*** Input data Section Begins ***

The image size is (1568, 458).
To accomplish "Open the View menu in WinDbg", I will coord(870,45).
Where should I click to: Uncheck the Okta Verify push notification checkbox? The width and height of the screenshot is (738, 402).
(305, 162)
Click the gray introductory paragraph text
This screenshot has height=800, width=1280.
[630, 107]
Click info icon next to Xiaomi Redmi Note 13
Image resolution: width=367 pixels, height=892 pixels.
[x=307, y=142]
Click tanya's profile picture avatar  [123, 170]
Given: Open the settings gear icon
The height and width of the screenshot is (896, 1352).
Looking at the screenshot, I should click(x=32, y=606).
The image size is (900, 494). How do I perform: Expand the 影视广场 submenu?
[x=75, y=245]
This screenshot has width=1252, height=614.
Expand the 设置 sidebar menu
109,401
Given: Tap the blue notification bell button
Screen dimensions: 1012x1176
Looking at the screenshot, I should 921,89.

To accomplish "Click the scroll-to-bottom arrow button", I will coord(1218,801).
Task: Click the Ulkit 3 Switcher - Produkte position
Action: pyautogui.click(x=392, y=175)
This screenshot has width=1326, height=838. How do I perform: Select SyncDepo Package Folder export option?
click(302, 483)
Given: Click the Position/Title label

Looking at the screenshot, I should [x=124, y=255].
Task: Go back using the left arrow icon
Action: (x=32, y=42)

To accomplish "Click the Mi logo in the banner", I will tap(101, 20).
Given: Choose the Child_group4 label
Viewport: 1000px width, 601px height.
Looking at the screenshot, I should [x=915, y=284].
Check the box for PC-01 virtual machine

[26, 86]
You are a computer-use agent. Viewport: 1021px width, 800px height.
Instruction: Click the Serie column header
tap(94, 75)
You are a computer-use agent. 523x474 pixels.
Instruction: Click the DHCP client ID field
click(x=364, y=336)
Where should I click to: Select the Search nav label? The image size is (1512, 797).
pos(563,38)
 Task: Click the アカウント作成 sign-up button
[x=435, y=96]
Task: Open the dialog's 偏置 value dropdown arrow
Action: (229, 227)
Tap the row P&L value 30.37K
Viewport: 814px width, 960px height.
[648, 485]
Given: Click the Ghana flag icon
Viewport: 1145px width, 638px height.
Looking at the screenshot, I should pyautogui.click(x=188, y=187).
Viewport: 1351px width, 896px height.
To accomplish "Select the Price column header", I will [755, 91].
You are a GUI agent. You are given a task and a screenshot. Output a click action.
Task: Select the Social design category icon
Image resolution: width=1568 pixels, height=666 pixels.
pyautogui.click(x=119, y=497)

*** Input data Section Ends ***

▶ [What you have to do]: What is the number of lines in the data holding the word "agent"? Reply with that number only.

▶ [Response to the task]: 3